Jorge Rita, presidente da Federação Agrícola dos Açores (FAA), acredita que um futuro melhor para todos os agricultores, passa por uma melhor formação, sendo que a Associação Agrícola de São Miguel (AASM) pretende fazer uma escola de formação especificamente na área da agricultura com temáticas práticas.
Jorge Rita falava no âmbito do fórum “Os desafios dos jovens agricultores e o futuro da PAC pós 2020” que decorreu no Nonagon – Parque de Ciência e Tecnologia de São Miguel, na Lagoa, esta quinta-feira, dia 25 de maio.
O também presidente da AASM salientou que atualmente as escolas não têm qualquer tipo de controle nos estudantes de agricultura, sendo que Jorge Rita classifica a seleção feita “do piorio” relativamente à aptidão dessas pessoas, sendo a maioria estudantes têm problemas na sociedade.
“Pessoas que nunca conheceram a agricultura, que não percebiam nada do que é a agricultura tradicional e não percebiam nada de vacas”, explica Jorge Rita, afirmando que desses alunos nenhum continuou a sua formação e que não se pode fazer equivalências dessa forma, pois em matéria de agricultura não é isso que se pretende.
O presidente da FAA acredita que o sucesso desses jovens agricultores passa por uma boa formação académica, mas também pela experiência prática, sendo que a escola de formação permitirá ensinar os jovens para as verdadeiras necessidades da agricultura.
Por outro lado, e no âmbito do debate, Jorge Rita defende que não se pode estar constantemente a pedir apoios, por via da crise, sendo que o mesmo afirma que as crises no setor agrícola serão cada vez maiores, tanto a nível do leite como das consequências meteorológicas com secas e cheias, considerando que as ajudas da União Europeia (UE) relativamente ao sector leiteiro foram “miseráveis e ridículas”. Dessa feita, o presidente da FAA acredita que a solução passa pelos seguros de rendimento, defendendo que a UE tem a obrigação de constituir essas situações.
Jorge Rita insistiu em perceber quanto é que custa, em termos económicos e sociais, a falência do setor leiteiro para a Região Autónoma dos Açores, afirmando que é realmente necessário que a União Europeia, em tempos de crise, apoie o setor do leite nos Açores.
Nomeou ainda a França como um país de boas referencias em matéria de agricultura, nomeadamente pela defesa que o governo francês tem em relação aos agricultores, com organizações de produtores muito fortes.
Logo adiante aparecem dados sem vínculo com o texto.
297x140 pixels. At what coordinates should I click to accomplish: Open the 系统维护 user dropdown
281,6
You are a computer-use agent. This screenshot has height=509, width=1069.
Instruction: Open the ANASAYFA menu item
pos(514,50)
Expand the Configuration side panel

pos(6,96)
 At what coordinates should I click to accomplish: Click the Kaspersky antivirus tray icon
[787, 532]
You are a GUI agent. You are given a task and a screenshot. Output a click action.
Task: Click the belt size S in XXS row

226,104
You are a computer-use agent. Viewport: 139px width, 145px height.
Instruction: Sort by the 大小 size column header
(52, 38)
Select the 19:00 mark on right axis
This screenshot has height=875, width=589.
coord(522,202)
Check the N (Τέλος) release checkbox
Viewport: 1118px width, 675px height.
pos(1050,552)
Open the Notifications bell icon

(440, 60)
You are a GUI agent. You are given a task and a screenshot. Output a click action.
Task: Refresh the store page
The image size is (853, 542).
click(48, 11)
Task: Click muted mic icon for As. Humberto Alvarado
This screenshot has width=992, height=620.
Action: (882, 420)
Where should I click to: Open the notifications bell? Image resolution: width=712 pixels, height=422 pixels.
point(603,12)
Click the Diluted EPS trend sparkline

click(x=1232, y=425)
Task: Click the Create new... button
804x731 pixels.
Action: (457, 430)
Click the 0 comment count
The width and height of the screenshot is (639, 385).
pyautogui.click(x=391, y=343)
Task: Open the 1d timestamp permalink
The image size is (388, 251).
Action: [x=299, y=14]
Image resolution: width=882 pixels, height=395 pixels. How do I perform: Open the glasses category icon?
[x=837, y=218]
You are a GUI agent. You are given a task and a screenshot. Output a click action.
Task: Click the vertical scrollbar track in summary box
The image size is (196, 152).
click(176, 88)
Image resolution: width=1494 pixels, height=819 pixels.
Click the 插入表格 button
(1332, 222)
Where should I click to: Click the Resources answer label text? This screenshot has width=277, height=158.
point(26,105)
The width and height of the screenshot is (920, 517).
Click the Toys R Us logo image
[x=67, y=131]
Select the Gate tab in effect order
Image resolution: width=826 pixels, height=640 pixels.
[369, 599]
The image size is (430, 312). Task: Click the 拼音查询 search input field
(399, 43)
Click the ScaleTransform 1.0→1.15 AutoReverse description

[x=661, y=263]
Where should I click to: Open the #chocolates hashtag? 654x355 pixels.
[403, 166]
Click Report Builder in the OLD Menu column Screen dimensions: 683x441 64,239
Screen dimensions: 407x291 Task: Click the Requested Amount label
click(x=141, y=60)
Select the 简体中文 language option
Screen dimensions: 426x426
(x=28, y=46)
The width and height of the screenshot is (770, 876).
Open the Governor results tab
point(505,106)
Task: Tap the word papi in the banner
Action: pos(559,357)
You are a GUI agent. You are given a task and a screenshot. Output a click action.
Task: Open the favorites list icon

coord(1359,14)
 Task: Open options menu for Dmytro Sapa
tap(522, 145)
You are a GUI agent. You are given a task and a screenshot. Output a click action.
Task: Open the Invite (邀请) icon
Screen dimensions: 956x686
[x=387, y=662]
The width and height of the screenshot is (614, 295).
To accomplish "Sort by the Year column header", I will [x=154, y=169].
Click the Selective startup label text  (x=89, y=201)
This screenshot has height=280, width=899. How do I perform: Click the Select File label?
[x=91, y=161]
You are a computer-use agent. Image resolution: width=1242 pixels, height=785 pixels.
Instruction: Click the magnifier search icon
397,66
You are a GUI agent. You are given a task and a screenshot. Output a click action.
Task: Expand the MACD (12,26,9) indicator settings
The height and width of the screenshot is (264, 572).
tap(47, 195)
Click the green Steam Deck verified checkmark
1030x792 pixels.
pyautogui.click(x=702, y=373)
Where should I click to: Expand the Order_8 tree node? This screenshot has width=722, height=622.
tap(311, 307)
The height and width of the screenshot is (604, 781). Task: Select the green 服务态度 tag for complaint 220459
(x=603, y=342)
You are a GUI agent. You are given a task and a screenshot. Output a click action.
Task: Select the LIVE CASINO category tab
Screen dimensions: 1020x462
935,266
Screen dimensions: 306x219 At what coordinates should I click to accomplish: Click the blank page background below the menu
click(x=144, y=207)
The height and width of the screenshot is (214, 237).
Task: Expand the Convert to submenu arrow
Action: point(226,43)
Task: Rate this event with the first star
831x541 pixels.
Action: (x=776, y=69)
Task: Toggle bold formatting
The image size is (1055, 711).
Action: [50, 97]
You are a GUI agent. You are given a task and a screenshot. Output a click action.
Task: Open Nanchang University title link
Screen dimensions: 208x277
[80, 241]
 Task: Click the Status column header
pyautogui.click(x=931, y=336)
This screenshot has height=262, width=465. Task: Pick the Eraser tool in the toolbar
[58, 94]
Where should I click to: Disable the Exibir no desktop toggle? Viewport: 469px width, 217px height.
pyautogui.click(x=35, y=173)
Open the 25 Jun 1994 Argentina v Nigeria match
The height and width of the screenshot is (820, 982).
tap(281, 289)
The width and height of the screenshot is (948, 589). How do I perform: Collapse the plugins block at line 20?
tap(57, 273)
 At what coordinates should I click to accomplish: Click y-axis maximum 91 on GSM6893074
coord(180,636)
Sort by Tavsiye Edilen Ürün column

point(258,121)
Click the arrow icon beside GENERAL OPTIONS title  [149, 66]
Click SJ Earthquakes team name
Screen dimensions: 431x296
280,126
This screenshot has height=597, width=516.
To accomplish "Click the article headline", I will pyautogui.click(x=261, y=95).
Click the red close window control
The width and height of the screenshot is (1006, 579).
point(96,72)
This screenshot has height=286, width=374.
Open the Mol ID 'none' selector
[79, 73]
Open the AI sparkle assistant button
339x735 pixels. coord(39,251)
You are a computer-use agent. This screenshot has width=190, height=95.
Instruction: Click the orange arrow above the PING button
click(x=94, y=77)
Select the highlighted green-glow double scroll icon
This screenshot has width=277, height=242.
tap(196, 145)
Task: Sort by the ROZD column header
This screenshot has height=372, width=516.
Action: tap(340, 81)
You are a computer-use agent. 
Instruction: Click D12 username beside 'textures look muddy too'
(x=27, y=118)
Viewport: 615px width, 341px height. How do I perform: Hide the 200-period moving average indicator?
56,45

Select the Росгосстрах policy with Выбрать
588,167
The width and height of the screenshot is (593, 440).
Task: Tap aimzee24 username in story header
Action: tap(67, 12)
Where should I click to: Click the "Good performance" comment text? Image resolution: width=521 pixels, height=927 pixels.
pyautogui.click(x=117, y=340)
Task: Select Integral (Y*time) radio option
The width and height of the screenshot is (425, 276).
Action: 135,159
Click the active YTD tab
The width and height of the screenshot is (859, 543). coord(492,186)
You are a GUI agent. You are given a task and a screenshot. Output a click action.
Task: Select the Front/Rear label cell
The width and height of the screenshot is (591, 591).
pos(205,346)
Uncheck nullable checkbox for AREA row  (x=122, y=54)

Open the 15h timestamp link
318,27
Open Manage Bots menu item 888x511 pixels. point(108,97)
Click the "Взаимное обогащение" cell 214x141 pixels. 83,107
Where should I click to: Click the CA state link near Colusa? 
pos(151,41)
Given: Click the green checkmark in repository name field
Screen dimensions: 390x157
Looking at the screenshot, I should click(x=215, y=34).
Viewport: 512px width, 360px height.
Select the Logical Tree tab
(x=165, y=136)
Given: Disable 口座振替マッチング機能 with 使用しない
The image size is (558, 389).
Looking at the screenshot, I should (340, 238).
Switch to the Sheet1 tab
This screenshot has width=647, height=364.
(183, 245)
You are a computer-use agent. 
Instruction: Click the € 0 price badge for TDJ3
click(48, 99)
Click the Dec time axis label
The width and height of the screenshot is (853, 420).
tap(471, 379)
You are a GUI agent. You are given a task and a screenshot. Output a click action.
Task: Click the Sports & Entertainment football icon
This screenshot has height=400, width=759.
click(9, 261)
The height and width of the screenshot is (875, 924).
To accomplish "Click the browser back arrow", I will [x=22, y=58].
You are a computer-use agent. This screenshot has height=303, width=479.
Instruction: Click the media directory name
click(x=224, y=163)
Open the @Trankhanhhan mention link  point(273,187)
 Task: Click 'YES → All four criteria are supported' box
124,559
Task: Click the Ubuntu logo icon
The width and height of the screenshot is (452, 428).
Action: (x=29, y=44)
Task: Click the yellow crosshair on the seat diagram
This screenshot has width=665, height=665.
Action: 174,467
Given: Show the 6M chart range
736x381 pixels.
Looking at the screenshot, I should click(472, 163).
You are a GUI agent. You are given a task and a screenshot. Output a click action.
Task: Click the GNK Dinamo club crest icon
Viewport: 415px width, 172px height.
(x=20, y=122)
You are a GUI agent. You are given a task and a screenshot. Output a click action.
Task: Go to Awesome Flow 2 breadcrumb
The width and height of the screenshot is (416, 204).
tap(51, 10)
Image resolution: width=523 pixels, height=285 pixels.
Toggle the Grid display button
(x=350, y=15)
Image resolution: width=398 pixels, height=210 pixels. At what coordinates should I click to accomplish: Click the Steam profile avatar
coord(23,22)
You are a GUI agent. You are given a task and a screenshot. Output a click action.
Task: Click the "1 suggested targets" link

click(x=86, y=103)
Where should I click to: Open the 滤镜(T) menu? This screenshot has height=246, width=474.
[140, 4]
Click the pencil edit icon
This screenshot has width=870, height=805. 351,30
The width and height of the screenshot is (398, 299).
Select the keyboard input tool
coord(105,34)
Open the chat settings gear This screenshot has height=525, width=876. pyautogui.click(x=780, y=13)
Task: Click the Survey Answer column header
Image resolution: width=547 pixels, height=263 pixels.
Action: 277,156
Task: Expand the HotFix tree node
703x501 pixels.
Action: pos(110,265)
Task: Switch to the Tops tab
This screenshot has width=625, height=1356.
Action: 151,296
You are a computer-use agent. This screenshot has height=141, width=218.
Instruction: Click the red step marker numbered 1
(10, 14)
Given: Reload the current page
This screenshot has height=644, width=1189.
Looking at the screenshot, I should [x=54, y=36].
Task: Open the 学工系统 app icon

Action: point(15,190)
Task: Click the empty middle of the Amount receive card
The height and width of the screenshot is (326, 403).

Jorge Rita exemplificou falando das manifestações em França, onde ninguém critica os agricultores pelas mesmas, onde todos as consideram normais. No que diz respeito ao setor leiteiro, Jorge Rita pretende que esta área seja tratada como em França, onde o leite não pode ser vendido a um preço inferior do que aquele estipulado, e esse valor é pago ao produtor.
O presidente da FAA afirma ainda que “temos o melhor leite da Europa e o mais mal pago”.
Por outro lado, foi defendida a ideia dos produtos regionais serem mais divulgados e utilizados, principalmente nos hotéis e restauração, considerando que a indústria tem de ter esse papel comercial com a distribuição.